Class number of $\mathbb{Q}[\sqrt{2}]$

Question

Show that the class number of $\mathbb{Q}[\sqrt{2}]$ is $1$.

We set $M=(2/\pi)^s\sqrt{|d_K|}$ as in the proof of the finiteness of the class group. Since $s=0$, because there are no complex embeddings, and $d_K=8$, we get $M=2\sqrt{2}$. Again, by the proof of the finiteness of the ideal class group, we must find all ideals $I$ in $\mathbb{O}_K$ with norm $n(I)\leq 2\sqrt{2}$. Now, the possible values for the norm of such ideal are $1$ and $2$.

I'm not really convinced of the following:

1. Thus, the prime ideals dividing $I$ such that $n(I)\leq 2\sqrt{2}$ are the prime ideals dividing the ideal $(2)$.

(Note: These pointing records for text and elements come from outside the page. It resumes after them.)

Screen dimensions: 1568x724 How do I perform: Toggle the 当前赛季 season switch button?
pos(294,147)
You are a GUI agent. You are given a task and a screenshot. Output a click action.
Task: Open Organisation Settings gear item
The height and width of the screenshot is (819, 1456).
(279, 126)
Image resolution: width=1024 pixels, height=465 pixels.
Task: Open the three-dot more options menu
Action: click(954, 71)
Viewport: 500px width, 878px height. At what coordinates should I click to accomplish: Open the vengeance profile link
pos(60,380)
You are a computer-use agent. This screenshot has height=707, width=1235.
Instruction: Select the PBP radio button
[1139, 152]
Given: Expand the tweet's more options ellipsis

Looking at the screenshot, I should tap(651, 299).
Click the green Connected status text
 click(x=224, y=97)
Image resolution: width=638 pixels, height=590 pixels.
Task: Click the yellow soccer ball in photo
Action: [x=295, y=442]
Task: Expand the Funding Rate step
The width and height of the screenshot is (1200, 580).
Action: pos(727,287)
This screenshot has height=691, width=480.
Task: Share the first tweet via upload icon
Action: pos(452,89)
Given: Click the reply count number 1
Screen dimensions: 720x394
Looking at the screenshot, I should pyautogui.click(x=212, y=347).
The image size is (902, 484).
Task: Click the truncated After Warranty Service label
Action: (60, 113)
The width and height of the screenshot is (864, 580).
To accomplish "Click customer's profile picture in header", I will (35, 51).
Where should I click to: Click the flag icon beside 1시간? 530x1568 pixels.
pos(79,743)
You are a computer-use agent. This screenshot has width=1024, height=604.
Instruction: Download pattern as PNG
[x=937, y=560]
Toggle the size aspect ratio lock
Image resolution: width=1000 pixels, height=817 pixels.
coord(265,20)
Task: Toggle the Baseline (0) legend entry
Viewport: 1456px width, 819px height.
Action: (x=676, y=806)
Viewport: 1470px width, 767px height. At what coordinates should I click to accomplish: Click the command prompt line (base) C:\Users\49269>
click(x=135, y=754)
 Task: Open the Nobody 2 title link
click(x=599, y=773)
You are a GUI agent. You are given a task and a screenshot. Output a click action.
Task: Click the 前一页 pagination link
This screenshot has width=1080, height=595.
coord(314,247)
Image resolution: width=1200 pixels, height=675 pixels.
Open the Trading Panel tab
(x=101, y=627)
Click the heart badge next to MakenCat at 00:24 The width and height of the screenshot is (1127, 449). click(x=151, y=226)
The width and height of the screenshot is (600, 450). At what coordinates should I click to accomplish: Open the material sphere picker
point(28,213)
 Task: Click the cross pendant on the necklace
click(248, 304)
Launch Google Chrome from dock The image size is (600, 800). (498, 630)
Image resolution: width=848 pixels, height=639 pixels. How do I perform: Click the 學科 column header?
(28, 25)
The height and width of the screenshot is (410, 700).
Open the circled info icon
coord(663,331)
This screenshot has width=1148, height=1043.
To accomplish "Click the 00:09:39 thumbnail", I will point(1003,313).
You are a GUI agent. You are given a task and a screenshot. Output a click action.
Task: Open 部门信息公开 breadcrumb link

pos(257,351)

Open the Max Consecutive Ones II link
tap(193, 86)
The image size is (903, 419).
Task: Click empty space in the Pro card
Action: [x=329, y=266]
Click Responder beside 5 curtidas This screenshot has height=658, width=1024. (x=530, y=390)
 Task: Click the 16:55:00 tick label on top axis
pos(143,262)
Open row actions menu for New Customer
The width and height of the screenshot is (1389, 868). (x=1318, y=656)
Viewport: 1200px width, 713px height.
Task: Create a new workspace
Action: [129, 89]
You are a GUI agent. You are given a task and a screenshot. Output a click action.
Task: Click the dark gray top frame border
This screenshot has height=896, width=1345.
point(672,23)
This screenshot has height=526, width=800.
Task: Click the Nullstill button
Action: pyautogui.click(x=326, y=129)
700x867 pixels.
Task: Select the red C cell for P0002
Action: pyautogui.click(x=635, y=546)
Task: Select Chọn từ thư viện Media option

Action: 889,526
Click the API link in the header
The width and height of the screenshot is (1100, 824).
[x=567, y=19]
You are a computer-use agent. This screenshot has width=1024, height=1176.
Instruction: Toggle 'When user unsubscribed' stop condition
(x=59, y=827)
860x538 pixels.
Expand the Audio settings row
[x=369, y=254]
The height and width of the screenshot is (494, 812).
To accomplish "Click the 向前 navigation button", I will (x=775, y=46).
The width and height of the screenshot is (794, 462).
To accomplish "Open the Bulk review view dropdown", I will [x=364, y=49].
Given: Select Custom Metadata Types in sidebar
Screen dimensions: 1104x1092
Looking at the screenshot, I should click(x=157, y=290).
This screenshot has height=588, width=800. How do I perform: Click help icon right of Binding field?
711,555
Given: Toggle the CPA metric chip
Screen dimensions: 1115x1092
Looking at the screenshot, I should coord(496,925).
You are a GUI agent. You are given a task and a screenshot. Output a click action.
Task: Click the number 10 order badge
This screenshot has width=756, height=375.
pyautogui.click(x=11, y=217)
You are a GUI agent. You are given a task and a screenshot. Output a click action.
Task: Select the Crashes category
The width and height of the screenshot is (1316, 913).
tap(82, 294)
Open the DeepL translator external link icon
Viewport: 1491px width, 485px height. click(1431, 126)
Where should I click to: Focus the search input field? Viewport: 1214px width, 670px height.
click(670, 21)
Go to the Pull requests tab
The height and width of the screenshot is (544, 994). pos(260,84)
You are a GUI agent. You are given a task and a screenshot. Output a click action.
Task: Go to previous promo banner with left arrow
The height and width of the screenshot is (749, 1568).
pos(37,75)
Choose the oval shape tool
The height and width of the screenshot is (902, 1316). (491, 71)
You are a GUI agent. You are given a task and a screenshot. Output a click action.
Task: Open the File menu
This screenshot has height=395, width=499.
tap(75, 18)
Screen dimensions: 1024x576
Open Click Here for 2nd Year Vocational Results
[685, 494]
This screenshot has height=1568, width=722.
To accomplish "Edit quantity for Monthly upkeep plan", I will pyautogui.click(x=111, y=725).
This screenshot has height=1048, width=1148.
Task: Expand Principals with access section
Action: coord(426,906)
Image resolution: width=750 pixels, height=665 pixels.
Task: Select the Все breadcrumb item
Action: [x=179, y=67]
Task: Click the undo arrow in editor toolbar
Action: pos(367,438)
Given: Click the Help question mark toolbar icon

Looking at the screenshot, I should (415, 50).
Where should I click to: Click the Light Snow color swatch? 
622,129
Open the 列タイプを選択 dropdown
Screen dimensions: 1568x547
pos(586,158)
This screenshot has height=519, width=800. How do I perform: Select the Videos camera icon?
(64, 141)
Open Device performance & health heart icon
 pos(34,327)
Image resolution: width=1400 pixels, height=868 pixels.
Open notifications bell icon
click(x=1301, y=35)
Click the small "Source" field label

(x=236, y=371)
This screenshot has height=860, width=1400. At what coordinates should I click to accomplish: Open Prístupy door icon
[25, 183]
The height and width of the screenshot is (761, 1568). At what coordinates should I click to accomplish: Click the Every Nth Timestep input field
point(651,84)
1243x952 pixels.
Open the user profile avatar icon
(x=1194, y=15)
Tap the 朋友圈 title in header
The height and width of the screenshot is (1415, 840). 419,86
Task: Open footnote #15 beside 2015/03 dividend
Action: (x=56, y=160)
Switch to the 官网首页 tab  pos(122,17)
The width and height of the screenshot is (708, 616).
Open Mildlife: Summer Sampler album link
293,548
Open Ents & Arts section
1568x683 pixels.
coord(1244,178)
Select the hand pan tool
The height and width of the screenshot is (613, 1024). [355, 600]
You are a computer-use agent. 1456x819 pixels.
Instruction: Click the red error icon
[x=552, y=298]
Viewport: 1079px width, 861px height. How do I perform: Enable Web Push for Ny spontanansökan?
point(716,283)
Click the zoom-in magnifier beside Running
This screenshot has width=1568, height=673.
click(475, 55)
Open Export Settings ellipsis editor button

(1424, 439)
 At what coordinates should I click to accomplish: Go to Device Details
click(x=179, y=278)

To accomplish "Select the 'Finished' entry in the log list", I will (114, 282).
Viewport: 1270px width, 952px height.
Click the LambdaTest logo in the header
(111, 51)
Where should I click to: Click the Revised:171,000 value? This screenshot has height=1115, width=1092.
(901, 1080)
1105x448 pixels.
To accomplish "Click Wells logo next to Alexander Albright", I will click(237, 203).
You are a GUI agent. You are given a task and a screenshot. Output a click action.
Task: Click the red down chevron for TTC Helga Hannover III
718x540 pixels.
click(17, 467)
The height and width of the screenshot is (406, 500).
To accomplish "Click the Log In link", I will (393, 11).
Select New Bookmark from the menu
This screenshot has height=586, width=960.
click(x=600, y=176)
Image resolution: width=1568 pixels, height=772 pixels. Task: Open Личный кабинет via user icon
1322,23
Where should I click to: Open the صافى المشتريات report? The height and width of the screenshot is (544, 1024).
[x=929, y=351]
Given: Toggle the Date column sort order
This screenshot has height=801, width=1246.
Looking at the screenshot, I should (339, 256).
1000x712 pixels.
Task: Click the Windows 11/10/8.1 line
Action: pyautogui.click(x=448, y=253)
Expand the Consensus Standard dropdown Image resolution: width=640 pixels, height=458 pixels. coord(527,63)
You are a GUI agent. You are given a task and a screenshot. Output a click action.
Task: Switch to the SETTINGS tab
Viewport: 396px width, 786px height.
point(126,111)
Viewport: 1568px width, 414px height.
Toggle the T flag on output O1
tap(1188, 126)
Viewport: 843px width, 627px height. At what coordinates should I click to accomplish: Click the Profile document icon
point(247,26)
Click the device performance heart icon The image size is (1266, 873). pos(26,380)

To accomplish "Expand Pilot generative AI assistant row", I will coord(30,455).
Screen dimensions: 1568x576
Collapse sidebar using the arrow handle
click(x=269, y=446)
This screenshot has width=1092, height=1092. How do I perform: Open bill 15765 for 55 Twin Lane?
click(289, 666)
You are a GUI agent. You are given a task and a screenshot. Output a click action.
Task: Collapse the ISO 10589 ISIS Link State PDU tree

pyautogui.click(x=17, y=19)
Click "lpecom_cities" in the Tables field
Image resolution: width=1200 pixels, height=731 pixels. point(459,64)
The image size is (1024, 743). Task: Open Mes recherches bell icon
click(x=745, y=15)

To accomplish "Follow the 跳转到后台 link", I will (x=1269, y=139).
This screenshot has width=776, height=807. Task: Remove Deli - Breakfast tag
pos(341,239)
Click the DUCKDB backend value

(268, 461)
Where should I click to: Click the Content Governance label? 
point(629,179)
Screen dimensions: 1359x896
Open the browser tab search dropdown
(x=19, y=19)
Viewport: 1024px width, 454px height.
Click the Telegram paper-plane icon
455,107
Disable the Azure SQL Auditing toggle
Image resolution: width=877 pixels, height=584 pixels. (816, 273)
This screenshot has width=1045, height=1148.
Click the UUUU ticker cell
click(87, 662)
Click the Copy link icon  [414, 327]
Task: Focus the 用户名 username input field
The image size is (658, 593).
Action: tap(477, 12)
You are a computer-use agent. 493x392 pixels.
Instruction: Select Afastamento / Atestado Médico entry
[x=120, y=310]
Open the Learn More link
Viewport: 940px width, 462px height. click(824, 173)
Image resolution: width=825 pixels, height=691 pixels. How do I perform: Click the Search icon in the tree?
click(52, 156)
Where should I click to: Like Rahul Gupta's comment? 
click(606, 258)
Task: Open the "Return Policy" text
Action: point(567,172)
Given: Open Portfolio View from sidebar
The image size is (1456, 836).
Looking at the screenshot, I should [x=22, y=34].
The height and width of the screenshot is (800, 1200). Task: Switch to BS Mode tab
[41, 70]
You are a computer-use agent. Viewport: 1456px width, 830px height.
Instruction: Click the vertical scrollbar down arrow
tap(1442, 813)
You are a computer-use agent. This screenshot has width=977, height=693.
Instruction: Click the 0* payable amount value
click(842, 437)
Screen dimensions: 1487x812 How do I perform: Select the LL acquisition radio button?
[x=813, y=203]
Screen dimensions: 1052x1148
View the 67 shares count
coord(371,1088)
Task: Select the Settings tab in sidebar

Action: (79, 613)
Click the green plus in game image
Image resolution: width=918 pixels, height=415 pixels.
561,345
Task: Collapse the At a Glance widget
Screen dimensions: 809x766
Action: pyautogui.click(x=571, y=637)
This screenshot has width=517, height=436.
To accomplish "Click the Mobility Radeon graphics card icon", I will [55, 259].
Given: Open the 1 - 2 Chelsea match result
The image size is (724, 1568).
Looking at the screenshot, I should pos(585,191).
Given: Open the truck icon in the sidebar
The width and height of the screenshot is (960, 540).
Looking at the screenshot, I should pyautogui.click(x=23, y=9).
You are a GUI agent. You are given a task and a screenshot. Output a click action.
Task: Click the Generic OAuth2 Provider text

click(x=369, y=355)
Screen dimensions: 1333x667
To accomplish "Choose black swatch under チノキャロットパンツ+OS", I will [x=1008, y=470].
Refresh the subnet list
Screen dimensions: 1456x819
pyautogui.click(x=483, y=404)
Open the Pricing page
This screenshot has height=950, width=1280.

2. But $2=(\sqrt{2})^2$. If we show that $(\sqrt{2})$ is prime, then all prime ideals with norm equal or less than $2\sqrt{2}$ are principal, so each ideal $I$ with $n(I)\leq 2\sqrt{2}$ is principal.

I get the last statement of 2. (if $I=p_1...p_r$ is the prime decomposition of $I$ and all $p_i$ are principal then $I$ is principal), but the rest is still cloudy.

I appreciate any help, and thanks in advance!

Answer 1

Let $K=\Bbb Q(\sqrt{d})$ with squarefree $d$. Then the absolute discriminant is given by $$ |d_K|= \begin{cases} 4d & \text{ for } d\equiv 2,3 \mod 4, \\ d & \text{ for } d\equiv 1 \hspace{0.484cm} \mod 4. \end{cases} $$ The Minkowski bound is given by $$ B_K = \frac{n!}{n^n}\left( \frac{4}{\pi}\right)^s\sqrt{|d_K|}. $$ In the quadratic case we have $n=2$ and $s=0$ for $d>0$, $s=1$ for $d<0$. The Minkowski bound for $\Bbb Q(\sqrt{2})$ is given by $$ B_K=\sqrt{2}<2. $$ Hence the class number is equal to $1$.

Edit: This argument works for $d=-7,-3,-2,-1,2,3,5,13$. The converse is not true, because, say, for $d=-11$ the Minkowski bound is $\frac{2}{\pi}\sqrt{11}>2$, but still this number field has class number $1$.